One common sentiment is that "home" can feel old or outdated. Many of us grew up in communities that had a standardized culture and norms everyone adhered to. One of the best aspects of a college experience is taking students of the comfort zones of the areas they grew up and shaking them up all together. Just as roommates, I had a hipster from a private high school, a kid from a lower-middle class neighborhood who introduced me to Chance the Rapper, and a full-blown cowboy who showed cows at the state fair as a kid. This is great for developing a more well-rounded world view, but does have the unfortunate side effect of making a student's former life seem one-dimensional. What is important to keep in mind is that students' hometowns are what makes them unique. This seems obvious, but students often forget to include themselves in this calculus. Even if student's never felt great fondness for the place they came from, they still would not be who they are today without it. Everything may seem outdated relative to their new university life, but to someone else a student's former community is the diversity they have learned to appreciate at college. The things students used to enjoy about their hometown can still be fun.

While on one hand student's may have feel they moved past their hometown, on the other hand students may feel their community or family may have moved on without them. Sometimes the community itself physically moves on. New businesses may have popped up since a student left, or their parents, particularly if they are empty nesters now, may have moved out of their childhood home. Family and friends also tend to move on. People get married, babies are born, and kids grow up. It can be tough to leave behind a younger sibling only to see them again over break, now much taller and weirdly more mature than you left them. Students, particularly if they traveled far away for school, may also miss out on some birthdays or other events that they used to be able to attend when they were living with their parents. This can cause students to feel like they are missing out, and that life back home is going on without them. The best way I have found to reconcile these feelings is to appreciate that life should be continuing without them.

If students care about their families and former communities, they should want them to continue to grow and be successful. Just because students can't be there in the same capacity they once were, does not mean that they can't still be excited for their communities and families when they hit important milestones or have big achievements. The new challenge for students is being able to celebrate this success remotely. Likewise, students should keep in mind that they are at school growing and developing themselves. Their success is a good reflection on their family and hometown, and that the best thing they can do to be a part of that growth they feel they are missing out on is to be great themselves. They can return to home not only to witness the amazing things that have been happening while they have been away, but to share the great things they themselves have been doing.
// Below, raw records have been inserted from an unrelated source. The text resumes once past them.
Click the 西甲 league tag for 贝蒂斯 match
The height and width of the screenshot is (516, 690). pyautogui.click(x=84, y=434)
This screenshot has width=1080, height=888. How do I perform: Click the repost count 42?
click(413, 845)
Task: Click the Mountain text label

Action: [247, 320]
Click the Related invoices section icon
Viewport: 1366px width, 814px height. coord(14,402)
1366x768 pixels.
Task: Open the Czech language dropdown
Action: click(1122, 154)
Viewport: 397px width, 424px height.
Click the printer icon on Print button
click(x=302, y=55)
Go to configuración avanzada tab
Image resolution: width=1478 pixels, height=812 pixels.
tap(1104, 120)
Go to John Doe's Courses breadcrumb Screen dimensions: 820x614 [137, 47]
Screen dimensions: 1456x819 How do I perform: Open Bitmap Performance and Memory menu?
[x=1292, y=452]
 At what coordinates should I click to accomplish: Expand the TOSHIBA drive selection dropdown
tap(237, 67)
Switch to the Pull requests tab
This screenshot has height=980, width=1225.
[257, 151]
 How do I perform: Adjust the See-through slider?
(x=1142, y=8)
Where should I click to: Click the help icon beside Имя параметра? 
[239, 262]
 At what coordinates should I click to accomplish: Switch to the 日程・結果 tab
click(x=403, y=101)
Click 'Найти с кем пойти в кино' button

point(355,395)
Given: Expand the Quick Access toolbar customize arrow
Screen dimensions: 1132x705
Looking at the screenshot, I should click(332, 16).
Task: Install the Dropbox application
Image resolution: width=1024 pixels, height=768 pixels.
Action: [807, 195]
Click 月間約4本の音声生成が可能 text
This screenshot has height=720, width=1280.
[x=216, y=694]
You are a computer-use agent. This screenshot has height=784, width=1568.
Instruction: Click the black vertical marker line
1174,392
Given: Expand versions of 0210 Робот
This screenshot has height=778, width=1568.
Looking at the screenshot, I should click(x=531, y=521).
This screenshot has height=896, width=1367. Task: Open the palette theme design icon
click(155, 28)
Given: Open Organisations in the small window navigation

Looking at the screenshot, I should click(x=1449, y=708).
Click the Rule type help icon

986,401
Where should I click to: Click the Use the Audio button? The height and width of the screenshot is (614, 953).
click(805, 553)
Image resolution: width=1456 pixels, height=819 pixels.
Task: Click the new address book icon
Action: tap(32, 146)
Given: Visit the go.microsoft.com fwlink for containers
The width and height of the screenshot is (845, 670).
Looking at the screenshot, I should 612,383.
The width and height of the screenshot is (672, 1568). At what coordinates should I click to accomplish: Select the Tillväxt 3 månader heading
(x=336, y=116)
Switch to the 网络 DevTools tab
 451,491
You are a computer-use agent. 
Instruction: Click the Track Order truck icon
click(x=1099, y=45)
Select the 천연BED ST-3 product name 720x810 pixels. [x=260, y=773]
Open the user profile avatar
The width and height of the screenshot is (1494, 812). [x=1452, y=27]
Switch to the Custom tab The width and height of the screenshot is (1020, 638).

Creating a new life away from home can be difficult. Maintaining a positive relationship with that home is a challenge in and of itself. This article has provided some potential perspectives to deal with the feelings that come from that transition. The key word is perspective, and that is where students should focus their energy when dealing with these kinds of feelings. They cannot change the fact that their home life and they themselves continue to change at different rates and in different ways. However, they can change their outlook on the situation, and develop a more positive view on the situation.

Xavier Royer

Xavier Royer

I am currently a full time instructor at a William Penn University, a small private university in Iowa. I am the lone political science faculty member there. In my time teaching, I have already connected with an incredible cohort of students in ways I could never have expected. Partnering with SAGE will allow me the opportunity to help even more students across the globe navigate those tricky questions.